Between 2001 and 2006 the top one percent took over 53 percent of US income gains. There was an economic expansion (particularly from 1979 to 2006) but the goodies went to the top one percent. The middle benefited a bit (slightly less than one percent a year) but only if one discounts the fact that they were working more (2 income families) and more hours. Without that additional work, the incomes of the middle would have barely budged. The income of those in the bottom would have fallen.
If the economy had grown at the same rate that it actually did and if inequality had stayed at its 1979 levels, the average income of households in the middle would be more than 12,000 dollars a month higher than it is now. Differently put, the rich took our money.
US economic growth wasn’t exceptional. Most of the European economies grew at the same rate. The primary difference: our inequality soared. Another difference: we were working more hours. Put that way, their economies were actually stronger (GDP per hour worked rose faster). And, we should keep in mind that they have more secure retirement and health benefits.

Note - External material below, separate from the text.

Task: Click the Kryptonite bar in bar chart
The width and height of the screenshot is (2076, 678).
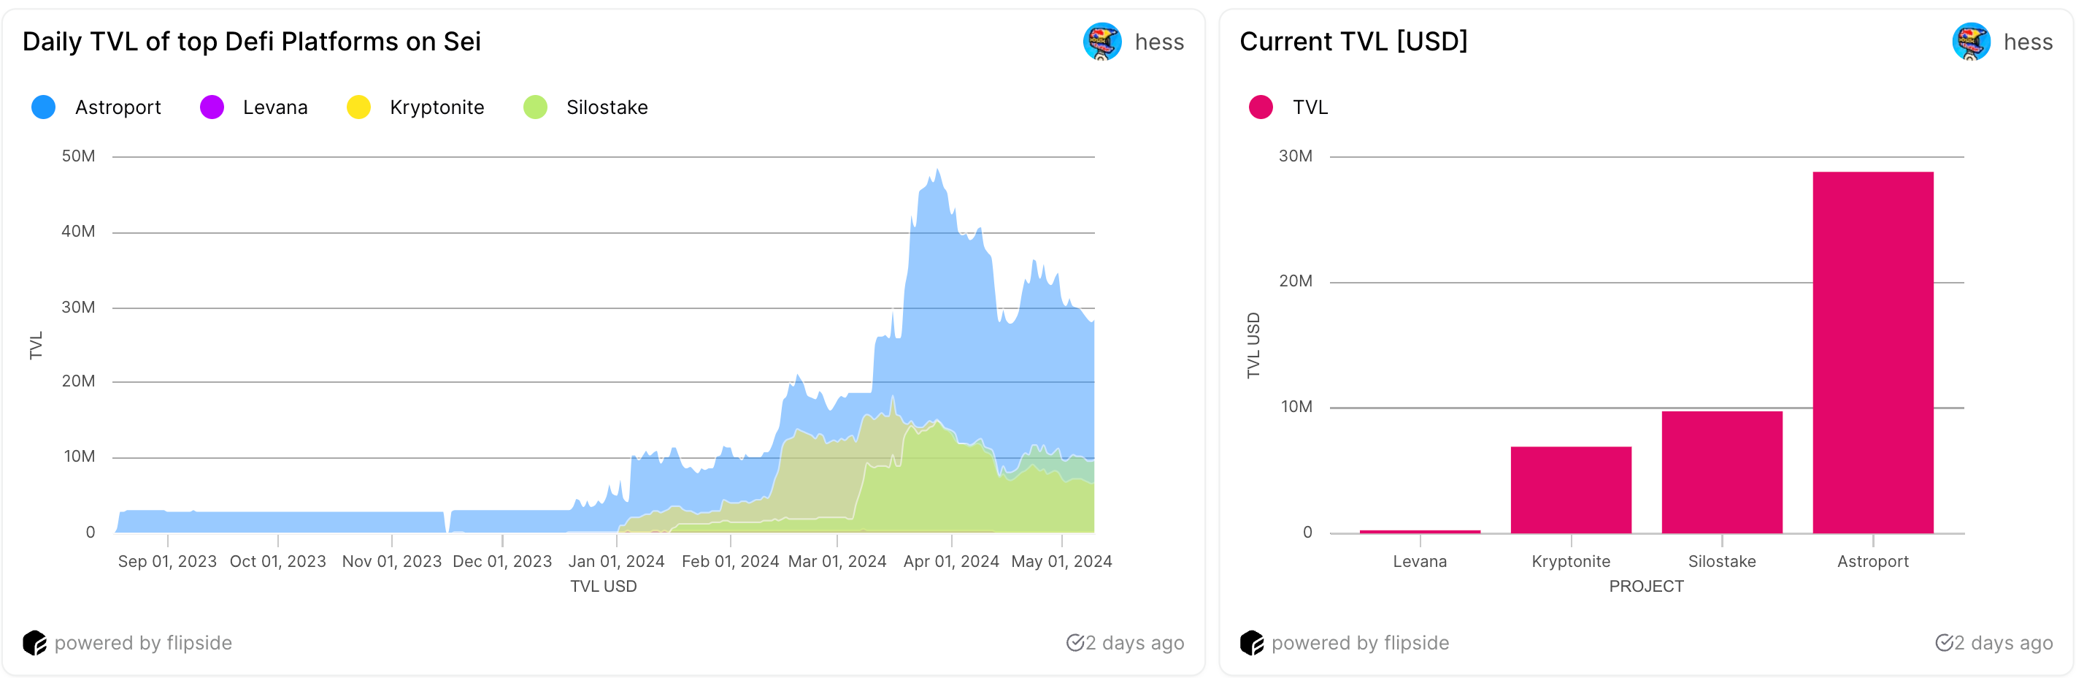Action: coord(1571,489)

The top .1% collectively rake in more than a trillion dollars a year. Also, most of the executives in this tier get amazing retirement packages—even when most workers have no defined benefits (so we hear all sorts of crap about the cost of pension funds for workers in the auto industry, for example, and nothing about the massive resource suck of executive perks, particularly executive perks for retirees).

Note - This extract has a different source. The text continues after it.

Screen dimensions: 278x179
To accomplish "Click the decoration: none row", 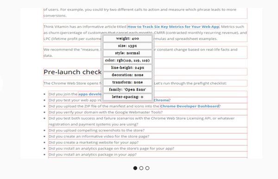I will tap(127, 75).
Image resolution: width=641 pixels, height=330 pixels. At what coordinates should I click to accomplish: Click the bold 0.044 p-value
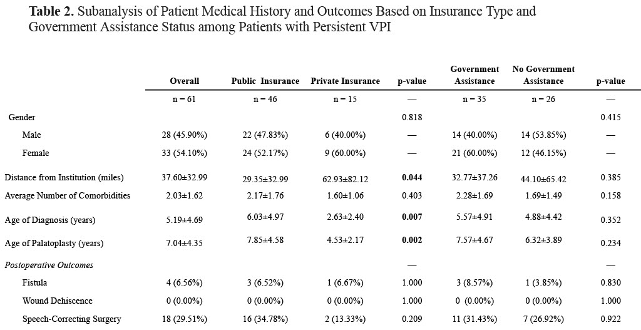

A substantial majority of the top .1% are executives and managers (corporate and finance bad guys, the same one’s rolling in the dough right now). In the US gains at the top are driven by outrageous executive compensation and low taxes: “markets have been politically reconstructed to aid the privileged” (45). In 2007, average CEO pay for the top 350 companies was 12 million dollars a year.

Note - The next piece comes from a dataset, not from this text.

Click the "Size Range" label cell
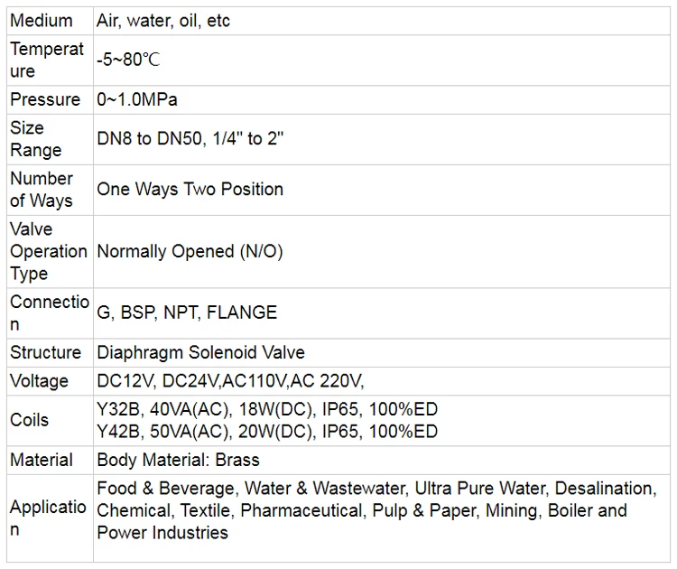The image size is (677, 569). [36, 139]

The shift toward the super rich is a trend that begins in 1980 and continues to steadily increase (hmm…1980. What—or who—could have started this??). Tax rates on the rich have fallen dramatically. The rich are richer because they are taxed less heavily than they used to be (and our infrastructures are crumbling, schools are failing, people are dying because the rich are taxed less heavily than they used to be). Hacker and Pierson write: “if the effects of taxation on income at the top had been frozen in place in 1970, a very big chunk of the growing distance between the superrich and everyone else would disappear” (49).
And get this: this diminution of taxes for the rich happened even as support was growing for taxing them more. In 1939, 35% of Americans supported making the rich pay more taxes; in 1998 45% did; in 2007 56% did.
Taxes aren’t the only factor. Another is the decline in unions, again a decline that ocurred even as more and more private sectors workers said they wanted a union. This decline also has political causes, most significantly the failure of a major labor law to pass in 1978 not to mention Reagan’s stacking of the National Labor Relations Board with pro management appointees.
All of this, and people still blame our economy on our poorest citizens. Shameful.